**Extracted text**
— Start —
Odd Times is a live album by the Lebanese oud player and composer Rabih Abou-Khalil  which was recorded in Germany in  1997 and released on the Enja label.

Reception

The Allmusic review by Kurt Keefner stated "Odd Times is Rabih Abou-Khalil's first live album. Since it would be impractical to assemble all of the guests he has had on his albums over the years, Abou-Khalil has gone in the other direction and pared his ensemble down to what is for him the bare bones ... Most live albums contain well-known pieces from the artist's studio repertoire; in contrast, Odd Times is mostly new material. In general, the album is a mix of shapeless, overlong attempts at atmosphere  and fairly bouncy and fun items ... The pared-down lineup is engaging because Abou-Khalil's oud and Godard's tuba are more prominent; unfortunately, Levy's harmonica is also pronounced, and simply clashes with the entire project of fusing Arabic music and jazz".
— End —
[Word and element pointing entries]
— Start —
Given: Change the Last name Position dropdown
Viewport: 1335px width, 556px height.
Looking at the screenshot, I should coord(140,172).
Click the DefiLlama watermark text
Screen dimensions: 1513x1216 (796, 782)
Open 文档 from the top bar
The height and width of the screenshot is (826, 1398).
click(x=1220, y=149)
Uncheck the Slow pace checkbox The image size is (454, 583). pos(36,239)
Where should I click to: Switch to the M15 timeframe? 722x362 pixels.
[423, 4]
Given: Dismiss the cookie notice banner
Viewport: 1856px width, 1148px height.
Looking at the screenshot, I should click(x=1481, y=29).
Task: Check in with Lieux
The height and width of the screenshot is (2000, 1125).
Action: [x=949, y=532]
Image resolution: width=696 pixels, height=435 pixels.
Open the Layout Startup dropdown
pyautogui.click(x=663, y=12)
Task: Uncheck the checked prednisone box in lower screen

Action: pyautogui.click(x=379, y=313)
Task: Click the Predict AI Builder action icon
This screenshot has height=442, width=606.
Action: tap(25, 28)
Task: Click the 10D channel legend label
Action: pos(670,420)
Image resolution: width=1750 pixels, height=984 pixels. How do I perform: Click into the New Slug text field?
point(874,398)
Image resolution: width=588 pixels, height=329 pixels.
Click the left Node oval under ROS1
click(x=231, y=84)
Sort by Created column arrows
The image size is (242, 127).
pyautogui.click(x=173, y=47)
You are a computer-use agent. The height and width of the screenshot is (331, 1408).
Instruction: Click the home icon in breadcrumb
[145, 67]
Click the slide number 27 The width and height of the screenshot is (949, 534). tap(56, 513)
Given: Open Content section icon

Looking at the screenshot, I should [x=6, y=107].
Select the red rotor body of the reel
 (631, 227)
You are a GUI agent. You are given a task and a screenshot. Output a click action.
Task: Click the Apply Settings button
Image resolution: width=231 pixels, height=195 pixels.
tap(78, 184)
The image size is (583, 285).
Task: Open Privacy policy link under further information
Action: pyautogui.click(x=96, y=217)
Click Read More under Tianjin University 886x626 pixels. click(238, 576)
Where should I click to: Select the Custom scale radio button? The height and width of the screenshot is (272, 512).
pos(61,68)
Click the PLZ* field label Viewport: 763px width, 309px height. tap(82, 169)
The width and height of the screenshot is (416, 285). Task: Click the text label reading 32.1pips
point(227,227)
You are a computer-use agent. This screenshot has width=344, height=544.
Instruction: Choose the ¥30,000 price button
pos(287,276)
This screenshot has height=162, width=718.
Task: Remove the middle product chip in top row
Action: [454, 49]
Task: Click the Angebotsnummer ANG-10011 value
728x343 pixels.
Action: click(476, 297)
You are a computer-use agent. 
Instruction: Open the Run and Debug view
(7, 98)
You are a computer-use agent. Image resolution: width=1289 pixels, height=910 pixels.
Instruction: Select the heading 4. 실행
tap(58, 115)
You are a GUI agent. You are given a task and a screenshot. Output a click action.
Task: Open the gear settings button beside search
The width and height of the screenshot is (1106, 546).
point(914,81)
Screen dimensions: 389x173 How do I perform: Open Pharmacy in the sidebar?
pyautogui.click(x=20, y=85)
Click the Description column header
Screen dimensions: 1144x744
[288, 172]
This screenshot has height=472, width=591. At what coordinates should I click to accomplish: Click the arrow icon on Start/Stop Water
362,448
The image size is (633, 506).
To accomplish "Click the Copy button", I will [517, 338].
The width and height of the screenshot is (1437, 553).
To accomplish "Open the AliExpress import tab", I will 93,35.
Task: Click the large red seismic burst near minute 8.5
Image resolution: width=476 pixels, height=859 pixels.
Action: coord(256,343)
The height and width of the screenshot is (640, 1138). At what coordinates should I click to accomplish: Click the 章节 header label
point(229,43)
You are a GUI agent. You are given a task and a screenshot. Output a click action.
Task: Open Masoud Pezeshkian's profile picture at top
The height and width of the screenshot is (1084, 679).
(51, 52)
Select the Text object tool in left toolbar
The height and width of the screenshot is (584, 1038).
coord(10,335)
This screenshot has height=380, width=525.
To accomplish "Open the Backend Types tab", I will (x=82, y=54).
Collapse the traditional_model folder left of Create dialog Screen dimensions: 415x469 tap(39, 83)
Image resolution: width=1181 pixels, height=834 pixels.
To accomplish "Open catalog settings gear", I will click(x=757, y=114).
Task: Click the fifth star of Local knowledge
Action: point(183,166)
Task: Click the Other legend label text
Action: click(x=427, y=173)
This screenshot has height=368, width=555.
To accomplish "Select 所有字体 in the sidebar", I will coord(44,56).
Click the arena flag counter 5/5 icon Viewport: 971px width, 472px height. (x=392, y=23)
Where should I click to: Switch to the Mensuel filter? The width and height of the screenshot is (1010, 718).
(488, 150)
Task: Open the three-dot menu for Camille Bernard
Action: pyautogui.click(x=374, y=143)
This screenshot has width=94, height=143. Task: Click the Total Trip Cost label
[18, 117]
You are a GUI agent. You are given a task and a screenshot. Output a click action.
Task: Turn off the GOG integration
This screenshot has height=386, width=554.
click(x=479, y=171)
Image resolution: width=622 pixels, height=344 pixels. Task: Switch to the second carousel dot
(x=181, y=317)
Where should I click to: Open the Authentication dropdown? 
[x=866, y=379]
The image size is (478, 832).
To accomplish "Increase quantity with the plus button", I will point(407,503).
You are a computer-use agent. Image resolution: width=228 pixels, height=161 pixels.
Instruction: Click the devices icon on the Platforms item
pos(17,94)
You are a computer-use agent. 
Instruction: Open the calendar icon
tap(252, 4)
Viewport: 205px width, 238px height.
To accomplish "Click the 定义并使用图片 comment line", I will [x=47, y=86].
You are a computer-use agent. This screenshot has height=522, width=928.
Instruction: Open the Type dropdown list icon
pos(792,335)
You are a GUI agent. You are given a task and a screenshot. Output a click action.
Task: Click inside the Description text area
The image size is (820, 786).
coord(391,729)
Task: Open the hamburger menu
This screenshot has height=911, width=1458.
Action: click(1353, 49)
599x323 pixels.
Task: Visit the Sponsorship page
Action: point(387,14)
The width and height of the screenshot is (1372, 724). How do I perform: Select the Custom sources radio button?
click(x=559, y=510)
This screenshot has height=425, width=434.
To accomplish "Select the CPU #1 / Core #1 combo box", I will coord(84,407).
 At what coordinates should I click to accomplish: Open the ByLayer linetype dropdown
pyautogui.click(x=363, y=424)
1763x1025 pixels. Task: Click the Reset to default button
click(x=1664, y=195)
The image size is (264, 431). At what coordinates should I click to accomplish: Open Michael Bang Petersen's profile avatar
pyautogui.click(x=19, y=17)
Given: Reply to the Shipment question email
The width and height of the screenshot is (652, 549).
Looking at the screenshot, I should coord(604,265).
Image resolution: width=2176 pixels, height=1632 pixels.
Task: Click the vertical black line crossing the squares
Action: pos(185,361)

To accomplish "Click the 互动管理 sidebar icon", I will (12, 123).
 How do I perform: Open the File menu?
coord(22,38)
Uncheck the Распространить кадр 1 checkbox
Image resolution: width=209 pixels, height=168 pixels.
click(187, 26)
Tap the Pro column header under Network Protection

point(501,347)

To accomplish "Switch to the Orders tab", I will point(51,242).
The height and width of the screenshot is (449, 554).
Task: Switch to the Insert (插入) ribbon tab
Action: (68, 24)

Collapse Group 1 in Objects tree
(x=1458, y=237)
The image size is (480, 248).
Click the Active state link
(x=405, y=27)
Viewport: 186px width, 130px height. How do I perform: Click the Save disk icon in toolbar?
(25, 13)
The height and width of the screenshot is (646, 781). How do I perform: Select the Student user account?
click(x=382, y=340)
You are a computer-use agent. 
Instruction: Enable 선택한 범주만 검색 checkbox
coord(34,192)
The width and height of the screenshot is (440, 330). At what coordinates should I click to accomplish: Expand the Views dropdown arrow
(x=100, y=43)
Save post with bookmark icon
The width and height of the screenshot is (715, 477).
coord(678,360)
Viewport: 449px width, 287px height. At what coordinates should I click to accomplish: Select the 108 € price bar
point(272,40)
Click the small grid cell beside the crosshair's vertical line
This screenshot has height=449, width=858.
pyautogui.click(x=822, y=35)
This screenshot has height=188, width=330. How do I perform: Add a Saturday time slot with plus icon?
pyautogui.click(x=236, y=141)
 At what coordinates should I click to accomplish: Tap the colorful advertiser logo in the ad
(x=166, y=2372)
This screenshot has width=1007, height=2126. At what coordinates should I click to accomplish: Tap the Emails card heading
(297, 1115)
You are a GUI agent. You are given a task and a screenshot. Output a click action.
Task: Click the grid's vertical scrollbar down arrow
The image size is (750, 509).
— End —
**Actions to take**
1/ According to the album text, on which label was Odd Times released?
2/ Reproduce the records from their start through the line containing "Action: pyautogui.click(x=379, y=313)", swapping "dropdown" for "menu" and keeping everything else the same.

**Outputs by task**
1/ Enja

2/
Given: Change the Last name Position menu
Viewport: 1335px width, 556px height.
Looking at the screenshot, I should coord(140,172).
Click the DefiLlama watermark text
Screen dimensions: 1513x1216 (796, 782)
Open 文档 from the top bar
The height and width of the screenshot is (826, 1398).
click(x=1220, y=149)
Uncheck the Slow pace checkbox The image size is (454, 583). pos(36,239)
Where should I click to: Switch to the M15 timeframe? 722x362 pixels.
[423, 4]
Given: Dismiss the cookie notice banner
Viewport: 1856px width, 1148px height.
Looking at the screenshot, I should click(x=1481, y=29).
Task: Check in with Lieux
The height and width of the screenshot is (2000, 1125).
Action: [x=949, y=532]
Image resolution: width=696 pixels, height=435 pixels.
Open the Layout Startup menu
pyautogui.click(x=663, y=12)
Task: Uncheck the checked prednisone box in lower screen

Action: pyautogui.click(x=379, y=313)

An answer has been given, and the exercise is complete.